Stored data entries
____________

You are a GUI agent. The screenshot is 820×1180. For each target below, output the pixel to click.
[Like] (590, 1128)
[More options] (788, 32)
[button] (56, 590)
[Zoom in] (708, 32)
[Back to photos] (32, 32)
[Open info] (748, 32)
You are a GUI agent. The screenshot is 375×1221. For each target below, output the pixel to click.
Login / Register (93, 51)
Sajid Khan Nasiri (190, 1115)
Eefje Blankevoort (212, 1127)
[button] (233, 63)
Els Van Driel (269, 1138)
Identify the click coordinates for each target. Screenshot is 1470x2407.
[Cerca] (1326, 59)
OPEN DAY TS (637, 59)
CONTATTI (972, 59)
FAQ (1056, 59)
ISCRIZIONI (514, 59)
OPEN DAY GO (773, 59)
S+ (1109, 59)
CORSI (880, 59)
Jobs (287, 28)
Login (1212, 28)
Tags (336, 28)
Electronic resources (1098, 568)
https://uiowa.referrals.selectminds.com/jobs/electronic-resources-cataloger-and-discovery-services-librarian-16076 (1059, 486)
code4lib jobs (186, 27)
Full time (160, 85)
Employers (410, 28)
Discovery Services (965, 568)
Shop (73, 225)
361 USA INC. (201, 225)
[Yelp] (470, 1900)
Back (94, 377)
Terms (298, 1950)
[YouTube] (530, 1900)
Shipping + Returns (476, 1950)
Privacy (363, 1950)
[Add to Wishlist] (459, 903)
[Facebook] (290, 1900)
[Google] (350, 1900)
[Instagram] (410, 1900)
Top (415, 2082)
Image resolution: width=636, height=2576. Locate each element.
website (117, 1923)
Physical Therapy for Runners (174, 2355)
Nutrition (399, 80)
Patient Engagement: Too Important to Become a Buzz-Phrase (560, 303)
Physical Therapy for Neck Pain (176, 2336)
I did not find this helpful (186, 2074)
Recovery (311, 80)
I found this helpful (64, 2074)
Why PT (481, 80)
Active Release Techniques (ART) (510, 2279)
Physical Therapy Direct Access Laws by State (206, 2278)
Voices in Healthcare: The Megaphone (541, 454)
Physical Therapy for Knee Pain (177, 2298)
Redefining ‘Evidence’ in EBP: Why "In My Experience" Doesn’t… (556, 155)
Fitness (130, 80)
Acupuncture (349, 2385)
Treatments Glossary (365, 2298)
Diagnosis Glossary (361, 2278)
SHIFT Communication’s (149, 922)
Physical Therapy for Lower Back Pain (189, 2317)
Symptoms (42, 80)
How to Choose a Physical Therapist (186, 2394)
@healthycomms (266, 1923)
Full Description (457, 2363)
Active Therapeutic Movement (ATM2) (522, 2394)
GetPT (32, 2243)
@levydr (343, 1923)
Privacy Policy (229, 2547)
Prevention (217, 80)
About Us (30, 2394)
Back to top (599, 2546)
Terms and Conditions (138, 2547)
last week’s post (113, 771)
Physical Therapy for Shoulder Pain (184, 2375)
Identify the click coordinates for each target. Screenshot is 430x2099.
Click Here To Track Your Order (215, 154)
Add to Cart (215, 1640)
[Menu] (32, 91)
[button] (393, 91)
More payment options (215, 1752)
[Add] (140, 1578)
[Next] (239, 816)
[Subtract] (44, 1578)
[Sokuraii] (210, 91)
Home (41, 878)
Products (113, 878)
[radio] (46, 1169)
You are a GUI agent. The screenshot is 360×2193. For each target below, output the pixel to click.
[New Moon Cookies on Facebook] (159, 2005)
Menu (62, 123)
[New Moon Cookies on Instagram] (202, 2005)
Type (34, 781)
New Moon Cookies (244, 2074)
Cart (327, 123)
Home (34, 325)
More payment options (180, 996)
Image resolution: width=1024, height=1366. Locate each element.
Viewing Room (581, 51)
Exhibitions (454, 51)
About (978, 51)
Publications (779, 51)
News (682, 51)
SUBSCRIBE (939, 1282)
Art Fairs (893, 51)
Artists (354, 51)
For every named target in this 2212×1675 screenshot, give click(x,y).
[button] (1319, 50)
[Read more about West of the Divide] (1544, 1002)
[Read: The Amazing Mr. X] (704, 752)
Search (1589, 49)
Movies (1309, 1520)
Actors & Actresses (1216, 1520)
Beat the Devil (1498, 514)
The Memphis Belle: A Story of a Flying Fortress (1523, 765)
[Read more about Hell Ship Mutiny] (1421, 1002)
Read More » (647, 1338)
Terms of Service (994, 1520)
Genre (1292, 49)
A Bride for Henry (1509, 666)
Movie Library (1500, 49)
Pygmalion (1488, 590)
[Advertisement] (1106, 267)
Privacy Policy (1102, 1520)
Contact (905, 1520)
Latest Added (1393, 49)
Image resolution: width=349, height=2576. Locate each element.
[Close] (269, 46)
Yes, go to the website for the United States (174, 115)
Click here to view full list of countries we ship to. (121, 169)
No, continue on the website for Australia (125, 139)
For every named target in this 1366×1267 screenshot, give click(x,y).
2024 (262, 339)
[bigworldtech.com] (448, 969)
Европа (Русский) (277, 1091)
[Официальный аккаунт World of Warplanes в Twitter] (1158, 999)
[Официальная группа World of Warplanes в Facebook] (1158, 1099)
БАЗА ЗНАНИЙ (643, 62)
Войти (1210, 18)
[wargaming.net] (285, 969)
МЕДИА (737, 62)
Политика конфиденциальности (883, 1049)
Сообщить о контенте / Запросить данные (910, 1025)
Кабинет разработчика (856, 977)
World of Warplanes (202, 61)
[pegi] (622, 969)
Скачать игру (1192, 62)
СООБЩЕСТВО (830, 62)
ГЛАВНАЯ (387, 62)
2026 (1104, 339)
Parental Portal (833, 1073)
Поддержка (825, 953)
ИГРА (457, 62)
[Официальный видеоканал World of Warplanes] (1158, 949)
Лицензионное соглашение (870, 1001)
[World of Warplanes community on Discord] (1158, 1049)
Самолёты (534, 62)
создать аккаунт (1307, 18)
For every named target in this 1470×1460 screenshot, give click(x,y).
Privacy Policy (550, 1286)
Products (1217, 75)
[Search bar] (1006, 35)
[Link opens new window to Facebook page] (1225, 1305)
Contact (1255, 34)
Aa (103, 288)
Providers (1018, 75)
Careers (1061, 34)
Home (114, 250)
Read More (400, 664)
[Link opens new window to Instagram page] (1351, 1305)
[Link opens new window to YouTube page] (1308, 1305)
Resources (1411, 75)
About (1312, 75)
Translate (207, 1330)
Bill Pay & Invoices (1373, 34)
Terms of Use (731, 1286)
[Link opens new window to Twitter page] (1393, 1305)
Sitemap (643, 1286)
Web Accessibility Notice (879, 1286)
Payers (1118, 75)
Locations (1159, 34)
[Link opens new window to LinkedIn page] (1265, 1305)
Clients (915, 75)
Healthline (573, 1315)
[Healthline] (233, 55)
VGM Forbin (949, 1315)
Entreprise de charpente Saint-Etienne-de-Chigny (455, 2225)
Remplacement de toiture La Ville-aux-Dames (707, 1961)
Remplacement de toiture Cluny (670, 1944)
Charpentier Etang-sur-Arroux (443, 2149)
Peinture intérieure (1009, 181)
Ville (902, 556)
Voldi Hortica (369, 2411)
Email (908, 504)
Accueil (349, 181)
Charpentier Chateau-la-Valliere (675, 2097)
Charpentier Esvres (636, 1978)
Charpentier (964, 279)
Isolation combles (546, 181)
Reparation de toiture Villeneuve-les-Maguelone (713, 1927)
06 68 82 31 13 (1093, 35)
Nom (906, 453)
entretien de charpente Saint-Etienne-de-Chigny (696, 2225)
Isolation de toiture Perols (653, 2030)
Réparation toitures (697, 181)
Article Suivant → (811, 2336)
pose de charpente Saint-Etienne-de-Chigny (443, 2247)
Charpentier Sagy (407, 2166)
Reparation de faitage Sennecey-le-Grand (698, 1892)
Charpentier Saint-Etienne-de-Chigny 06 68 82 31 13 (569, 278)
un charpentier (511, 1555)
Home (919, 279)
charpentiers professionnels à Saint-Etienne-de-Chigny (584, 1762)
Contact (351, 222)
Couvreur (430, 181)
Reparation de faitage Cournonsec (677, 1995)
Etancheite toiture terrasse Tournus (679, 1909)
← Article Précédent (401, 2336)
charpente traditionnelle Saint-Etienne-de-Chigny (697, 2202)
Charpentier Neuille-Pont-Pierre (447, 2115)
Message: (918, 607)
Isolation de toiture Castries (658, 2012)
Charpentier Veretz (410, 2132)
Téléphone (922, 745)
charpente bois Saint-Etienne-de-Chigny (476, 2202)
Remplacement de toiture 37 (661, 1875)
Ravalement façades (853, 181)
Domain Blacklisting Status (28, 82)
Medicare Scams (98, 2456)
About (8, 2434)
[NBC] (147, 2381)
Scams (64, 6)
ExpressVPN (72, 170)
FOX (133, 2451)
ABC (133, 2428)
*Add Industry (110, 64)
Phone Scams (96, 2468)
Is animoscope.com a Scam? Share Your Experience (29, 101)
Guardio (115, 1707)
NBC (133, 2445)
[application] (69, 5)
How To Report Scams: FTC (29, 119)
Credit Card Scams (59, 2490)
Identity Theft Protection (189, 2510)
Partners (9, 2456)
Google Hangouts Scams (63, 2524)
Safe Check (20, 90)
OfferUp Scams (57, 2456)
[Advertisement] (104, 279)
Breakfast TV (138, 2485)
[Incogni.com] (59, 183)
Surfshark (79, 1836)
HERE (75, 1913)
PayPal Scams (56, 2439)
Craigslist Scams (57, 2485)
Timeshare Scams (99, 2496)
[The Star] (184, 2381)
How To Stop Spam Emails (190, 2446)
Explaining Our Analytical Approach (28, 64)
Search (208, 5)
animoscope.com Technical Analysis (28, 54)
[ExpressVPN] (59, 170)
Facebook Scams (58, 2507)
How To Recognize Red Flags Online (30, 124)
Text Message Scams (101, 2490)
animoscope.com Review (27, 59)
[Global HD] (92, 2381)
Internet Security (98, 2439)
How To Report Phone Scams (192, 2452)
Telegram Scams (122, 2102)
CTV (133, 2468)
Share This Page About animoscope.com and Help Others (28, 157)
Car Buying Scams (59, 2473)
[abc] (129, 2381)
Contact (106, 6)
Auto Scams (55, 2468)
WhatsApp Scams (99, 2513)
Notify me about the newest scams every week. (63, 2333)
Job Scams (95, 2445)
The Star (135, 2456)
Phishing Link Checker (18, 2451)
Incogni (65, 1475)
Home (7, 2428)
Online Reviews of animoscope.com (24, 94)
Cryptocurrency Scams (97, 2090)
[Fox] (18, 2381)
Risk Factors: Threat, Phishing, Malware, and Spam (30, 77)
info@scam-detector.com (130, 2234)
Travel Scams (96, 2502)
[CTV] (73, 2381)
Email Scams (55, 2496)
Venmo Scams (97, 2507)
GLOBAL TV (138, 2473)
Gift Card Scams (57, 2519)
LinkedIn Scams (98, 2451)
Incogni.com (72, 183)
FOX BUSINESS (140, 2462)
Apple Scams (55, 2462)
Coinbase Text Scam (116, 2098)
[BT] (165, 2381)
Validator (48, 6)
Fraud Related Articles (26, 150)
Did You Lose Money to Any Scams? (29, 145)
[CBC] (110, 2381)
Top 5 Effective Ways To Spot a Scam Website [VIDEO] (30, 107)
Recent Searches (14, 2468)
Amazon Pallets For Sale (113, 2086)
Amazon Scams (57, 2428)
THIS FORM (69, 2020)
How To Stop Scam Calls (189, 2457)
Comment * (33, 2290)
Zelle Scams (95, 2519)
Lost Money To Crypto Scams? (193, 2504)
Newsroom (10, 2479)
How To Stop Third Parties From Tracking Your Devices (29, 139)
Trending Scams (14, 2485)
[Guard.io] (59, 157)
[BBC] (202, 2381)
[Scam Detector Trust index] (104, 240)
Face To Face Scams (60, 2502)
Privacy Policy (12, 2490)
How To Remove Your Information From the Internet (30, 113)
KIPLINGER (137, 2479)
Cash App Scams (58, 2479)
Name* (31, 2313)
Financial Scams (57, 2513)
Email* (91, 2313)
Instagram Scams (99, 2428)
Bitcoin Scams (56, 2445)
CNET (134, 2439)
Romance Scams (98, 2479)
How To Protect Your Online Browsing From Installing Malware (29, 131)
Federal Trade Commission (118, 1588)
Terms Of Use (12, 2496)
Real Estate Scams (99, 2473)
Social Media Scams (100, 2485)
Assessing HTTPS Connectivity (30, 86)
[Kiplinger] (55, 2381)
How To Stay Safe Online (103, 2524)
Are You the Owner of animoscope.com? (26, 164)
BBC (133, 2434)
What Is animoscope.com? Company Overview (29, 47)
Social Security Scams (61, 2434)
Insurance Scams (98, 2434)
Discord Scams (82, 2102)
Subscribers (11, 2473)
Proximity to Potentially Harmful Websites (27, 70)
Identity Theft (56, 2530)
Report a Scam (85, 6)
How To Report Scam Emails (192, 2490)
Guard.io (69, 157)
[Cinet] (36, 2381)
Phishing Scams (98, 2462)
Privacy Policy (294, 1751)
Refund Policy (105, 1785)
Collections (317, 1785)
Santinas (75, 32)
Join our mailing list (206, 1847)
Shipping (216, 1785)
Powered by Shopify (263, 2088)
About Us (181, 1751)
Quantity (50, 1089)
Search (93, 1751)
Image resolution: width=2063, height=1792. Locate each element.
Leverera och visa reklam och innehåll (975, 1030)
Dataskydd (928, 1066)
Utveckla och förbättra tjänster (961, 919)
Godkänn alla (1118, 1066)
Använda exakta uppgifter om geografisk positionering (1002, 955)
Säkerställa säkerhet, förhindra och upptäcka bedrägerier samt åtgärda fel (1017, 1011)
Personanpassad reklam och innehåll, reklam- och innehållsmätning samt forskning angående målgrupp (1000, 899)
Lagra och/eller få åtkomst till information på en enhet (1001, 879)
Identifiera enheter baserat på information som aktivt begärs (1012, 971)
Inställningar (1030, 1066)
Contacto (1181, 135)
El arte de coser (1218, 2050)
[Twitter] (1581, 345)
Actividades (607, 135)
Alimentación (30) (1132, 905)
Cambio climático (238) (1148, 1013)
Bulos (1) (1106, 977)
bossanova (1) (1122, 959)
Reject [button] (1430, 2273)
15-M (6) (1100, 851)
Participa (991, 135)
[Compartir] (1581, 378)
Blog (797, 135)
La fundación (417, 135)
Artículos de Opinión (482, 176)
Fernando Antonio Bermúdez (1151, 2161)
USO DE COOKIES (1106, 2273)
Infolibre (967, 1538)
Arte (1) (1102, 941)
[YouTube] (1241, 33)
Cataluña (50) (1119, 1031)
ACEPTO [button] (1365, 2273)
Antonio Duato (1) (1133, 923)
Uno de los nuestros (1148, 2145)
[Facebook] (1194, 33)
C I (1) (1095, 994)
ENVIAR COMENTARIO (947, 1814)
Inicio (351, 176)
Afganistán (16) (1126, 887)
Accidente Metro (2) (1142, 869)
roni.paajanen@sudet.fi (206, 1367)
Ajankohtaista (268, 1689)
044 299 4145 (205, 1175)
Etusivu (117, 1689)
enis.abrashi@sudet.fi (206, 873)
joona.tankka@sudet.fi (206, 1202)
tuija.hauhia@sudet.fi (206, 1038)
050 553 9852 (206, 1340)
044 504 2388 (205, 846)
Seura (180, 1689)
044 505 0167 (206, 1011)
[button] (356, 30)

____________

Using the entries above, output exactly the lines between the line holding "About (978, 51)" and the line holding "[button] (1319, 50)", end lines included, and nothing more.

About (978, 51)
Publications (779, 51)
News (682, 51)
SUBSCRIBE (939, 1282)
Art Fairs (893, 51)
Artists (354, 51)
For every named target in this 2212×1675 screenshot, give click(x,y).
[button] (1319, 50)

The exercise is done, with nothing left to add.